Yesterday, I e-mailed J. Brent Bill about his book, Sacred Compass, because I feared being too critical and wanted to hear his point of view. If he were a superstar author or someone whose work I had profound problems with, I would simply state my issues. However, as Bill is a fellow Quaker, and I am more or less on the same page with him when it comes to leadings, I thought I would hear would he had to stay.
Here's part of what he wrote:
"I worried about that some folks might read it [Sacred Compass] as a "step-by-step" book and that was certainly not my intention. As I say in the beginning, this is no 1-2-3 steps to finding God's will. What I was trying to offer were the various ways we can use to uncover our leadings (journaling, walking, cleaning house, etc) which is why I invited so many friends to participate in sharing their ways of getting close to God and listening to the Spirit. Such as my friend Marcella's dancing. A way that would not have occured to me -- nor probably speak much to me. But it does to this delightful Quaker woman and helps her greatly.
I worried a lot about outlining the steps of sensing, waiting, and acting -- but then tried to stress it was not truly linear. That these are all stages that often intwine and weave into a pattern of discernment -- while we act, we sense and wait. And so on. My intention was to show that there are things we can all do in the various stages/movements of discernment and some will speak to us differently than they would other people. Writing works much better for me than dancing like Marcella would. And I suspect that the reverse is true -- though I know she journals as well."
There is a fundamental rhetorical problem in writing about leadings. They tend to be non-linear, not logical and unpredictable. In fact, they jar us into labeling them leadings BECAUSE of their seeming oddness. If God is telling us to eat breakfast in the morning (which he probably is), we won't see that as a leading, because it's normal, it's what we would do anyway. However, if we had an overwhelming feeling that instead of eating breakfast, we should go stand in the middle of the road and hold up a sign saying "Love God," we would probably identify that as a leading because it is such a bizarre and uncomfortable thought.

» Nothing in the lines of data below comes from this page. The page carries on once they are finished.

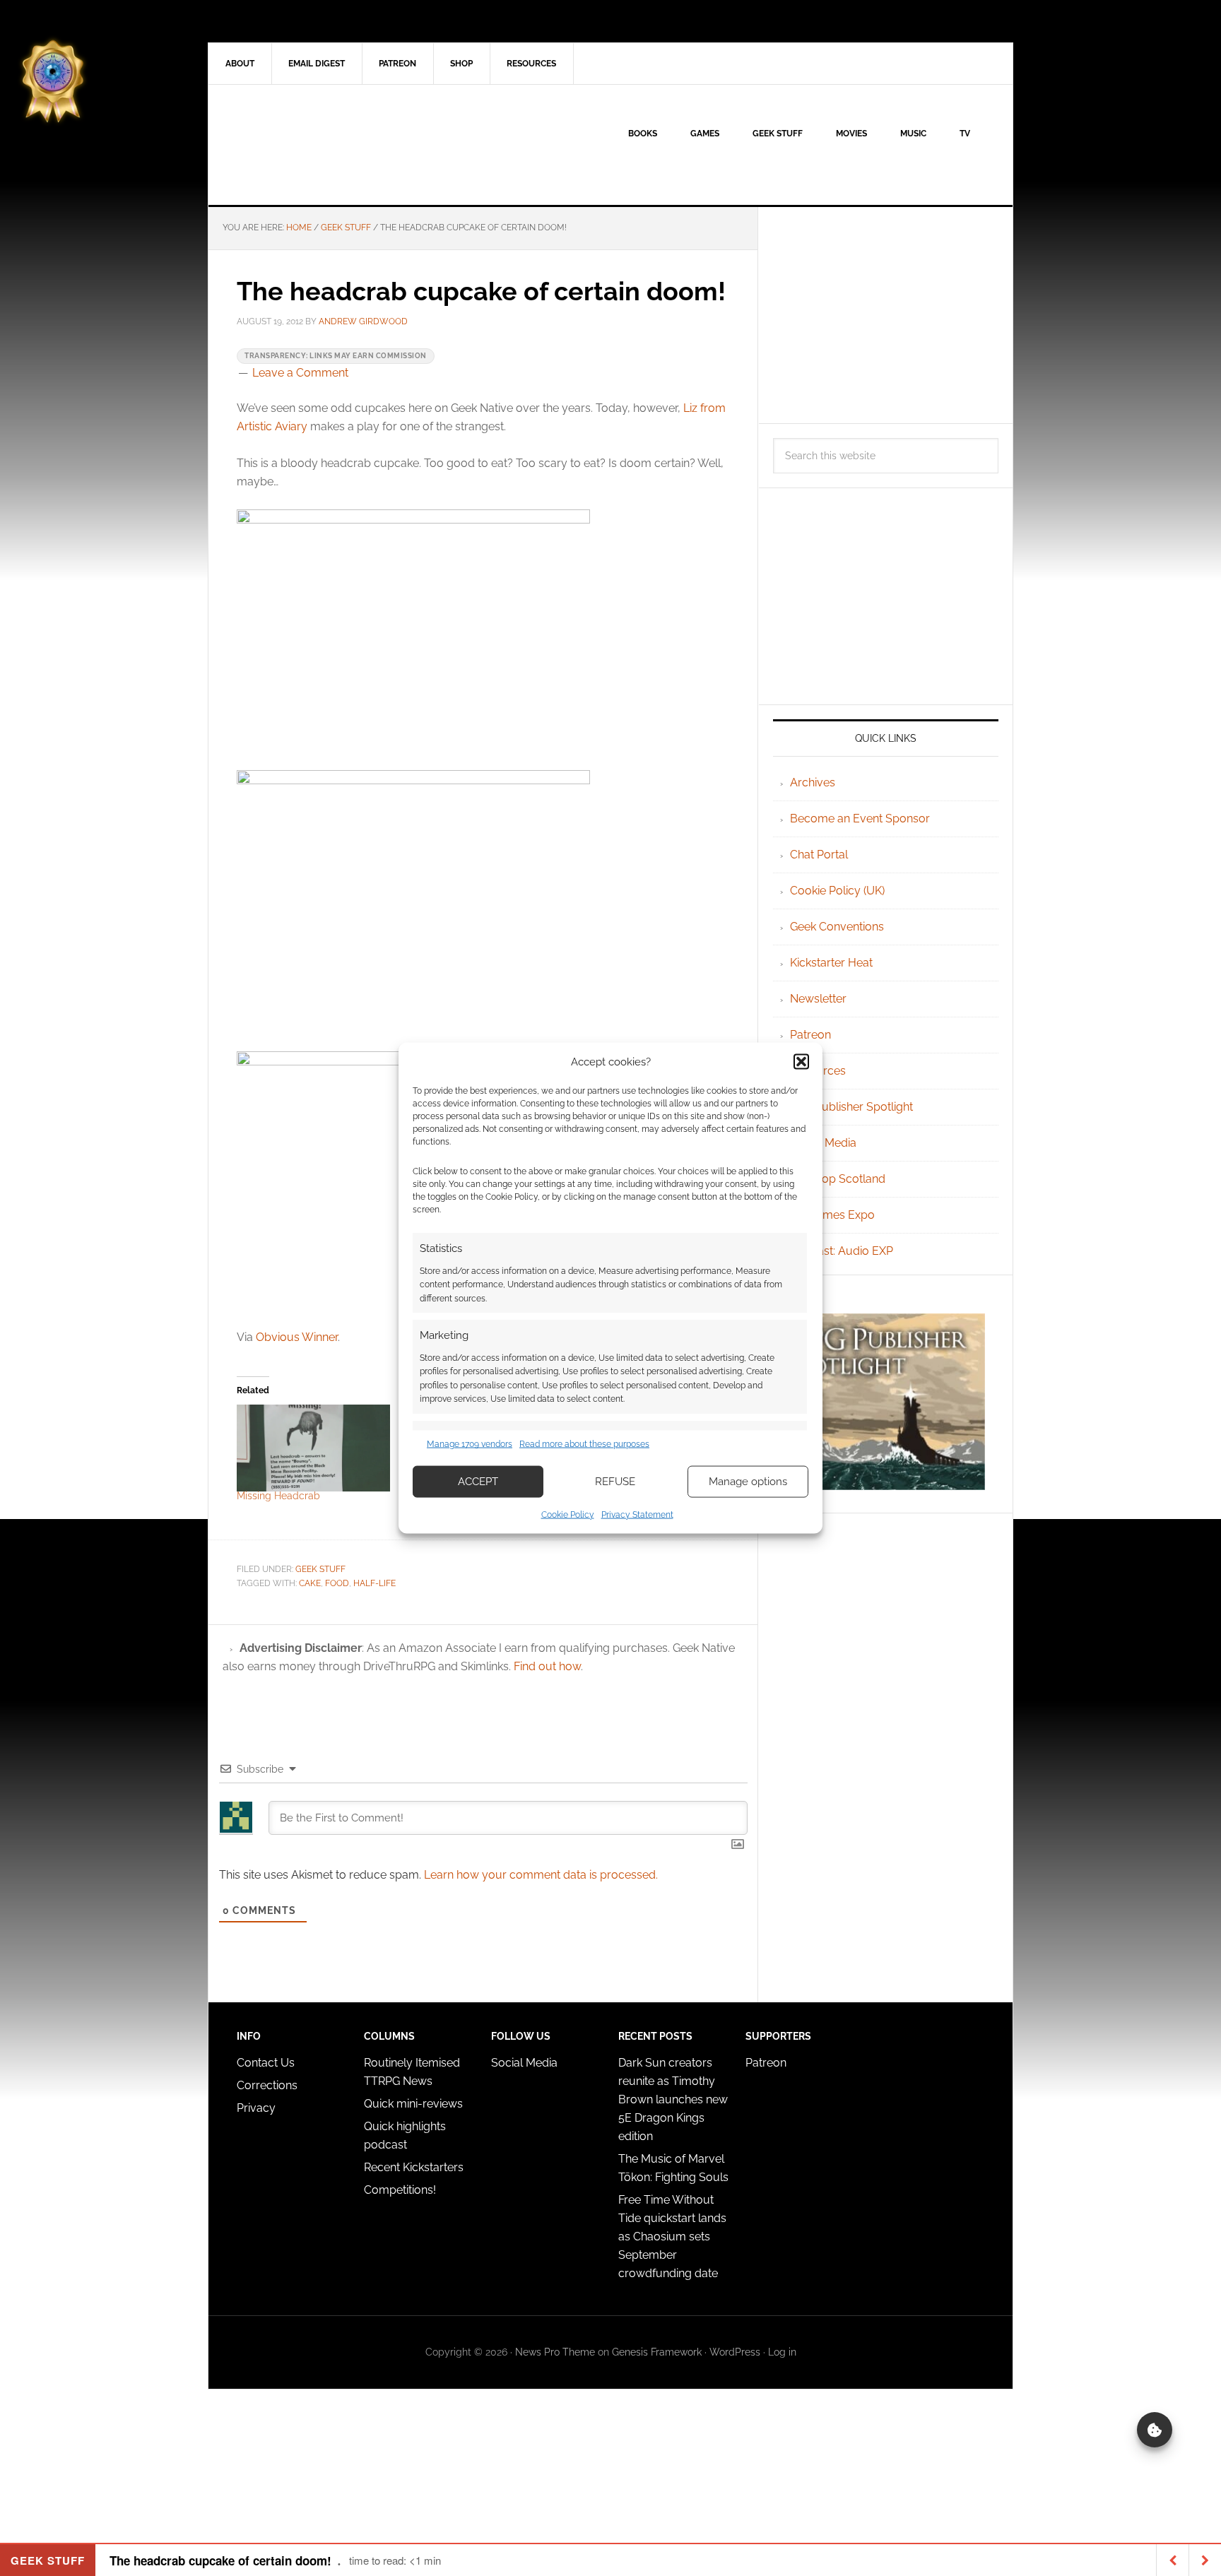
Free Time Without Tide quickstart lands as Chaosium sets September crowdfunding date (672, 2236)
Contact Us (266, 2062)
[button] (801, 1062)
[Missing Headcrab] (313, 1448)
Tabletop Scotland (837, 1179)
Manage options (748, 1481)
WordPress (734, 2352)
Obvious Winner (297, 1337)
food (337, 1583)
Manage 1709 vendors (469, 1444)
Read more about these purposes (584, 1444)
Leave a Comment (300, 372)
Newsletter (818, 998)
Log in (782, 2352)
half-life (374, 1583)
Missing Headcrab (278, 1495)
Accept (478, 1481)
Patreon (810, 1034)
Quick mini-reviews (413, 2103)
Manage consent (1154, 2429)
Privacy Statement (637, 1514)
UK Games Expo (832, 1215)
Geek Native (328, 145)
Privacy (256, 2108)
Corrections (267, 2085)
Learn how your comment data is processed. (541, 1874)
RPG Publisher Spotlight (851, 1106)
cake (310, 1583)
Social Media (823, 1143)
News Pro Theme (555, 2352)
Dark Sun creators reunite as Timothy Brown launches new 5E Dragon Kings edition (673, 2099)
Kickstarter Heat (831, 962)
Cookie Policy (567, 1514)
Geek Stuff (320, 1569)
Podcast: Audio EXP (841, 1251)
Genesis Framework (657, 2352)
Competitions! (400, 2190)
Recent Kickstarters (415, 2167)
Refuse (615, 1481)
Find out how (547, 1666)
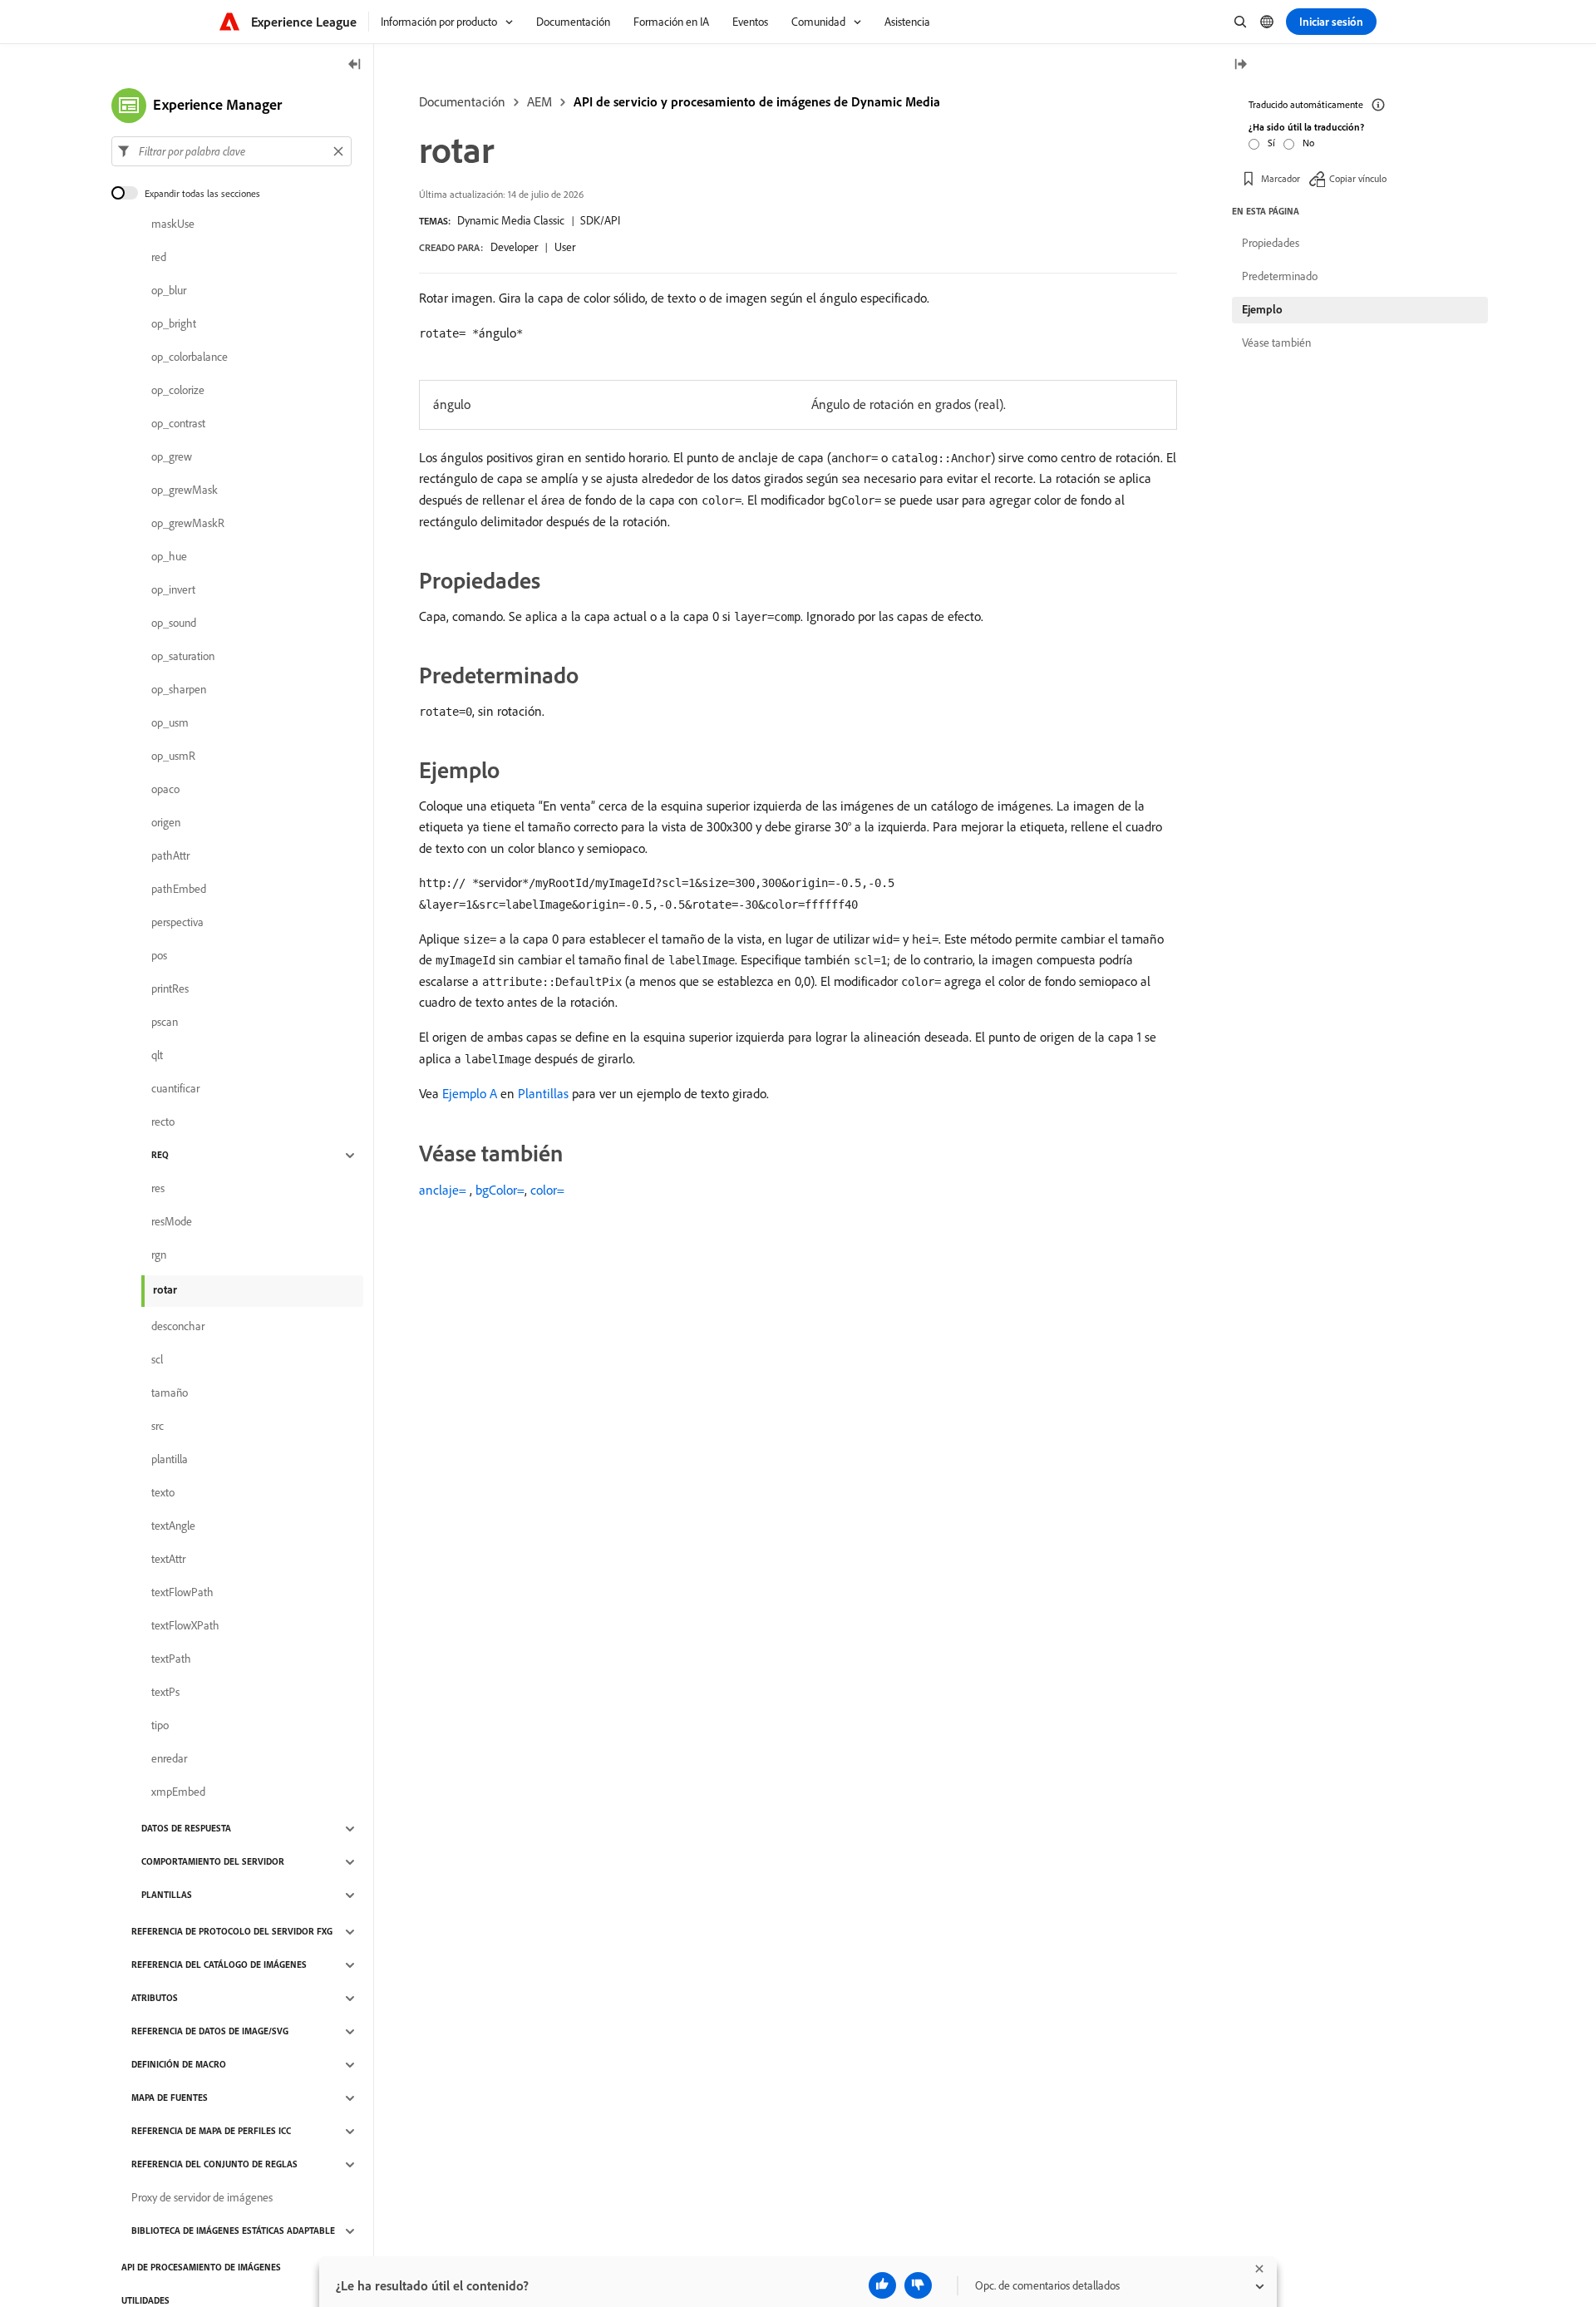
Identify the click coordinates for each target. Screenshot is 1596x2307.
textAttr (168, 1559)
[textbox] (231, 151)
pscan (164, 1022)
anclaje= (442, 1189)
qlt (157, 1055)
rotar (165, 1289)
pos (159, 956)
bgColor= (500, 1189)
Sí (1271, 142)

Yet books, especially explanatory books, are by their nature linear and logical. Their goal is to impart clarity and order, not confusion and chaos.
So how to capture the essence of a leading? Spiritual biography is one way. You can follow a narrative and watch one person's story unfold, thus seeing how a leading works itself out. The problem with that form is its particularity. You're left to yourself to draw conclusions. One person's experience of a leading may be so particular that you can't draw general principles from it. Or it may miss a piece of the overall leading puzzle.
Another way is for the writer to strain to create a language to convey difficult concepts (for example, when Thomas Kelly refers to Jesus as the "hound from heaven" in Testament of Devotion, he's using unconventional terminology to convey his experience), but that can lose people in the process, especially people at the beginning of a journey.
Of course, the answer is that we need to read in multiple genres to get a full sense of what a leading is. Brent's book, he said, is aimed at non-Quakers, and is a good introduction to a way of understanding God's work in the world that may not be familar to people from other faith traditions.
I want to go a little bit afield and ask what spiritual writings have most moved you or what type of writing works best for you?